Depuis, l’air est paraît-il beaucoup plus sain dans les piscines grenobloises. Mais, Gabriel n’a jamais reçu aucune indemnité, ni pension pour le préjudice subi. C’est pas faute d’avoir essayé. Il arpente depuis plusieurs années le « labyrinthe de la bureaucratie toute puissante », enchaîne les audiences au tribunal administratif et au tribunal des affaires de sécurité sociale. Sans résultats. Mais il s’obstine, le bonhomme, malgré les coûts judiciaires. Pour lui, et aussi par souci de justice, parce qu’il sait qu’en face il a de gros intérêts : « si j’obtiens gain de cause, ce sera la preuve que c’est un problème de santé publique et que plein de gens ont été exposés : non seulement les travailleurs, mais aussi les utilisateurs des piscines. Des milliers d’enfants, des personnes âgées, d’autres très fragiles ont été exposées, ceci occasionnant des allergies ou des maladies. Ils auraient dû rénover les piscines avant de lancer le gros chantier de la piscine des Dauphins. » Son histoire, il a essayé de la raconter à plein de monde, notamment des politiques, mais tout le monde s’en fout. Les maladies professionnelles, c’est pas très vendeur comme sujet, enfin. Ces centaines de milliers de personnes malades, ou mortes prématurément à cause de leur boulot, qu’est-ce qu’on s’en fout, quand on est obsédé par le taux de croissance et la course à l’innovation ?

Les prothèses explosives

Allez, une petite dernière pour la route. Des fois, on reçoit des mails comme ça : « Bonjour cher Postillon. Ton nez à rallonge a peut-être déjà flairé le fumet prometteur qui émane du Grésivaudan...Si tel n’est pas le cas, je ne peux que te recommander de t’intéresser d’un peu plus près à ce qui se passe en ce moment chez Tornier. Le potentiel de conneries semble élevé (…) Tornier est un fleuron de l’industrie grenobloise de la prothèse médicale, familiale à souhait, qui a été vendu aux amerloques il y a quelques années. Depuis, le moral des troupes est en chute libre. Les ricains imposent leur style, avec force grandes messes grotesques, chartes de déontologies à pleurer, tableaux de bord contre-productifs, et exigences de productivité, comment dire, peu compatibles avec le souci de la qualité. En clair, plus ça va, plus les risques que les prothèses pètent dans le corps des patients augmentent... »
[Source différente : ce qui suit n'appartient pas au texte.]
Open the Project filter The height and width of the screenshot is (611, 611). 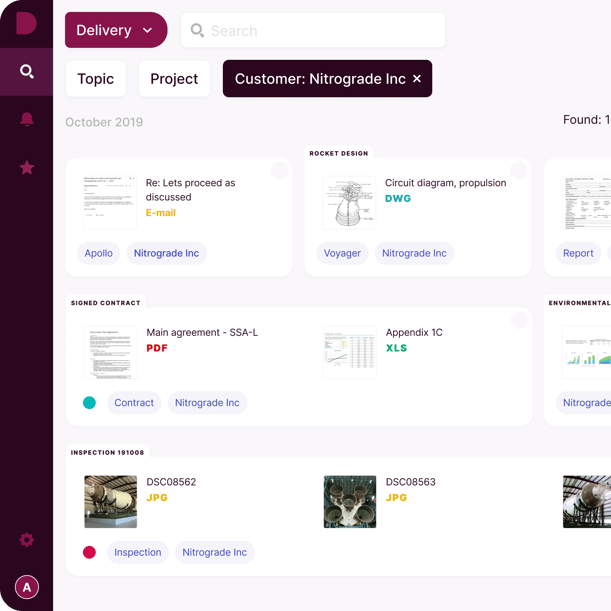click(174, 79)
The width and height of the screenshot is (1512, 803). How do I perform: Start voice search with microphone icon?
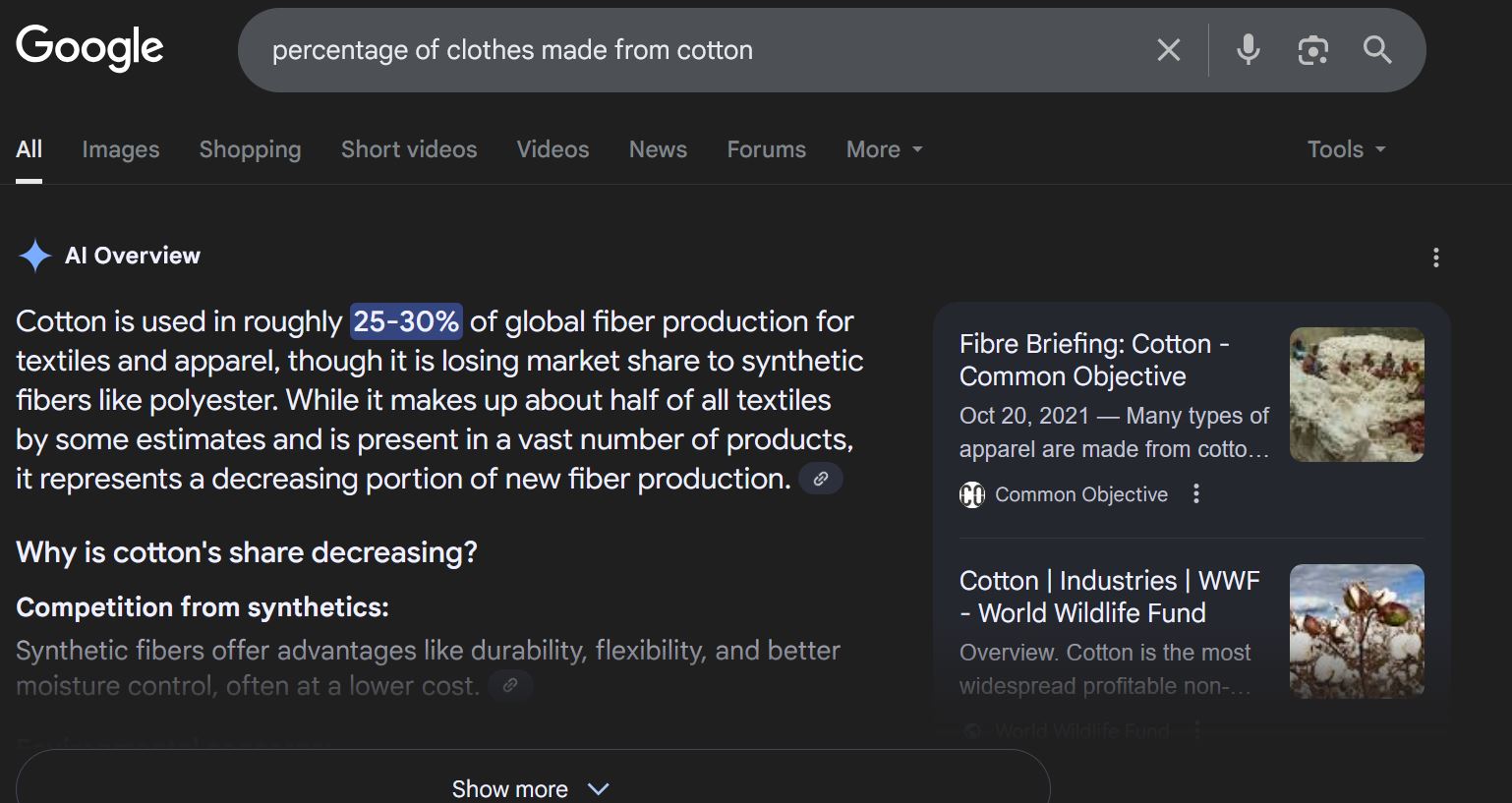click(x=1248, y=50)
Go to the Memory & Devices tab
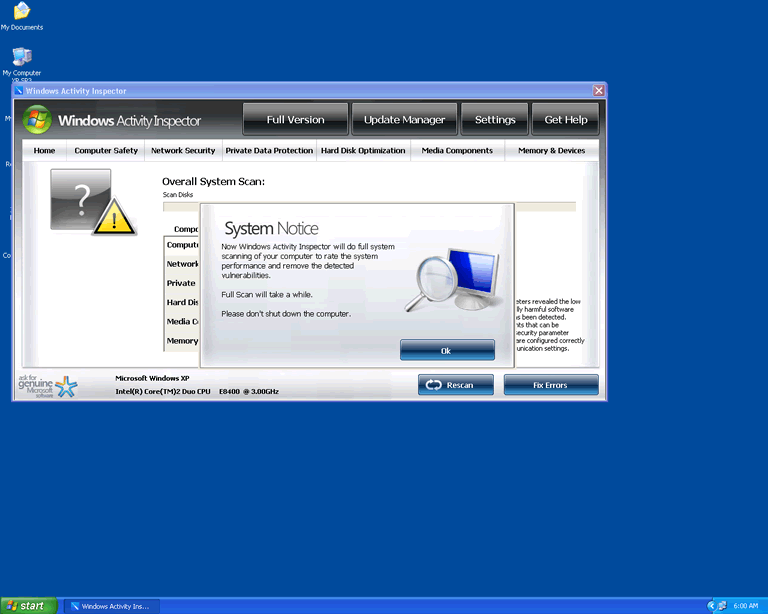The width and height of the screenshot is (768, 614). point(551,151)
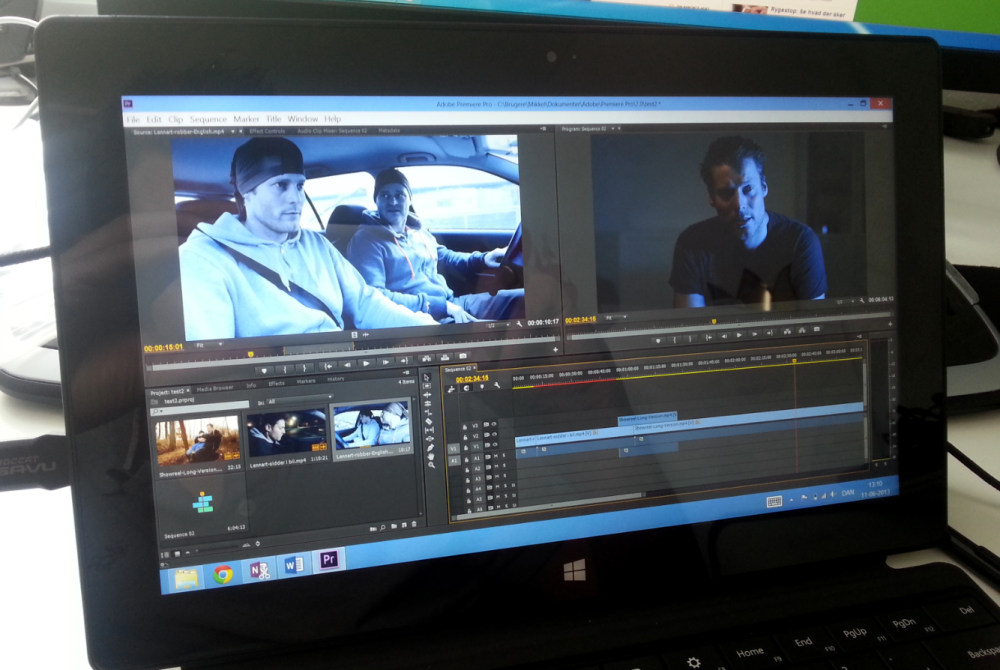This screenshot has height=670, width=1000.
Task: Click the Export Frame camera icon in Source monitor
Action: (462, 355)
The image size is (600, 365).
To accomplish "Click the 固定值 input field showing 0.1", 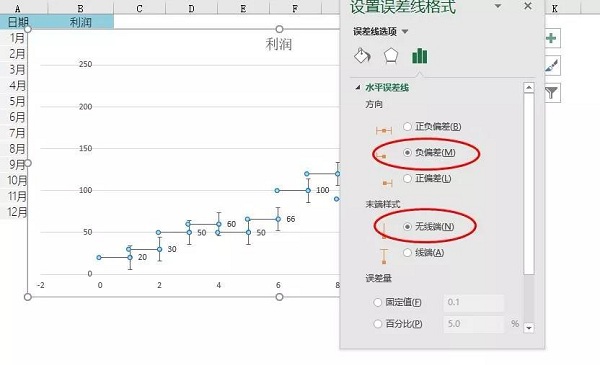I will pos(474,302).
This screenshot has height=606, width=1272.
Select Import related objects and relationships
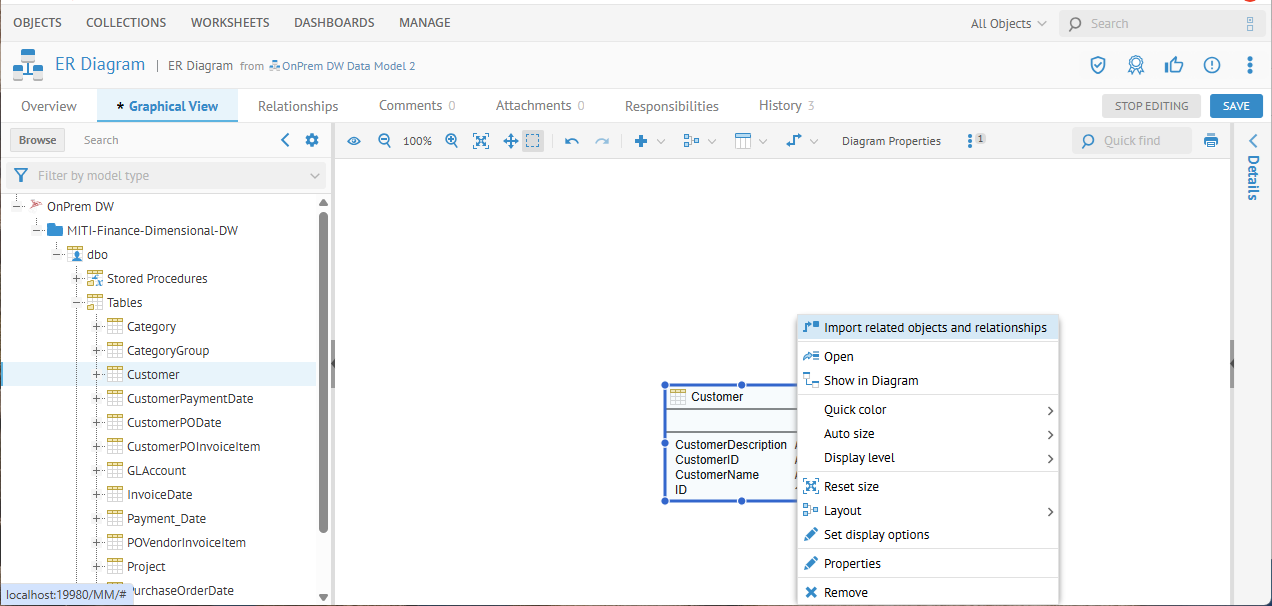coord(934,328)
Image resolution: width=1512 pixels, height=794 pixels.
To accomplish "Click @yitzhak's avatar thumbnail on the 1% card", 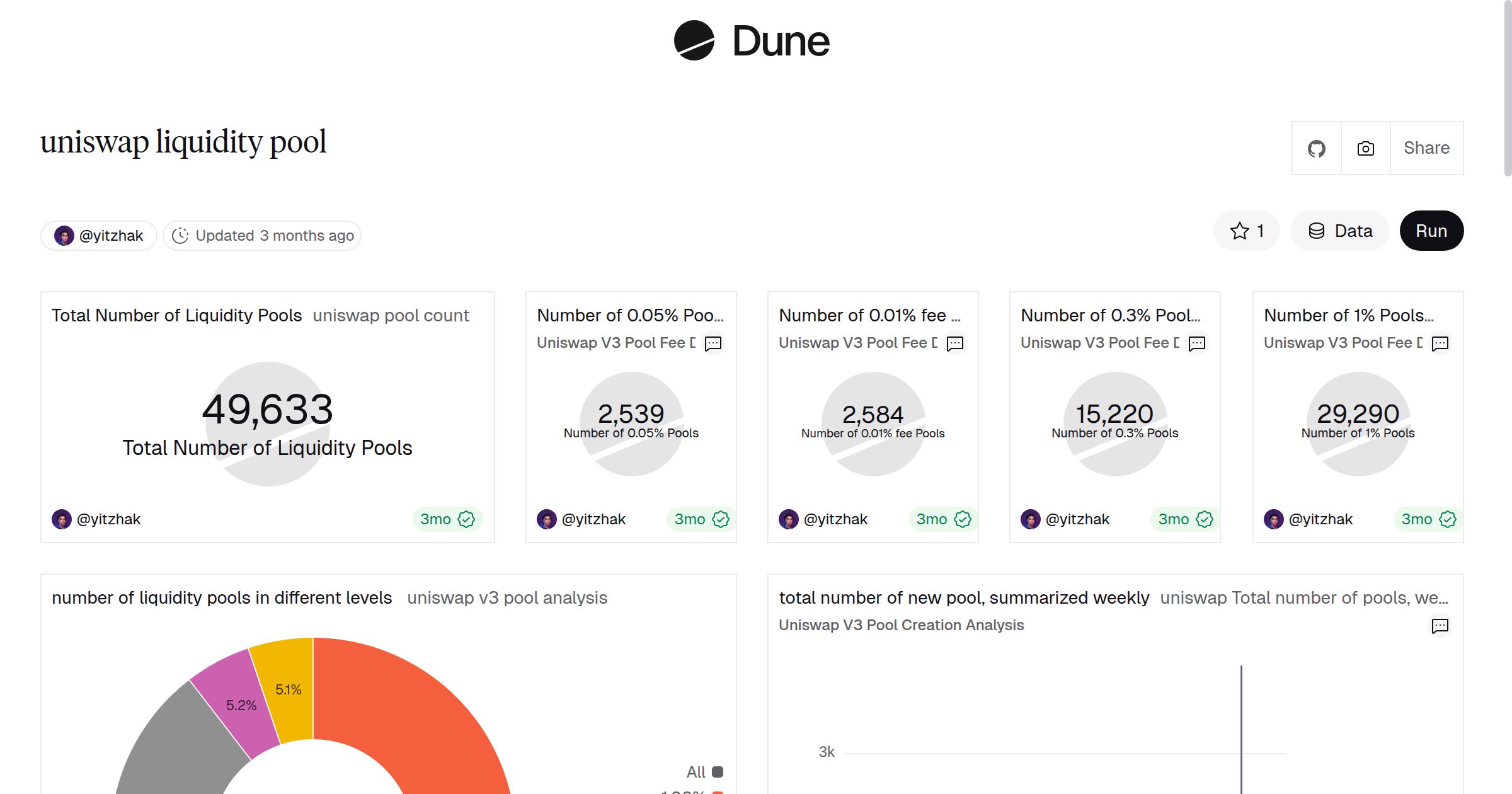I will (1273, 519).
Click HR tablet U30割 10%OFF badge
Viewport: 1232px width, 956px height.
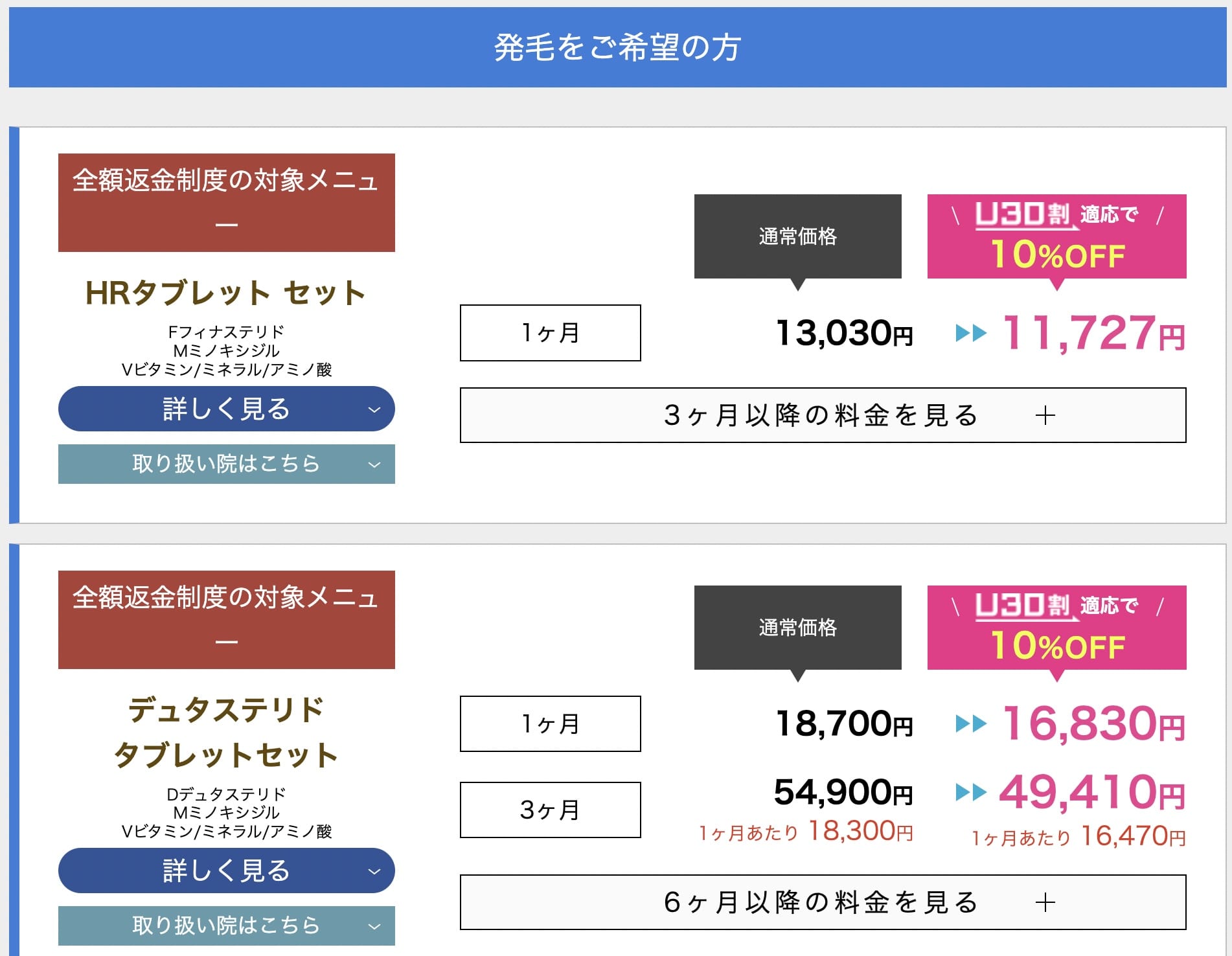tap(1056, 236)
Et puis le mail nous pressait de « faire notre travail de journaliste ». On a essayé, vite fait. Sans réussite. Travailler au Postillon, c’est pas toujours facile : on n’a trouvé personne pour nous raconter cette histoire-là (à bon entendeur).
Beaucoup des salariés contrariés par l’évolution de leur boulot ont peur de parler. D’ailleurs, quasiment tous les noms de cet article sont des pseudonymes. On commence à perdre une guerre quand on commence à avoir peur. Dans la guerre économique, les simples soldats ont peur de raconter ce qui leur arrive, leur petite histoire. Il faudrait se contenter de l’histoire officielle, de la communication, alors même qu’on a pu vérifier ces derniers jours la pertinence d’une des citations de Clémenceau : « On ne ment jamais autant qu’avant les élections, pendant la guerre et après la chasse ».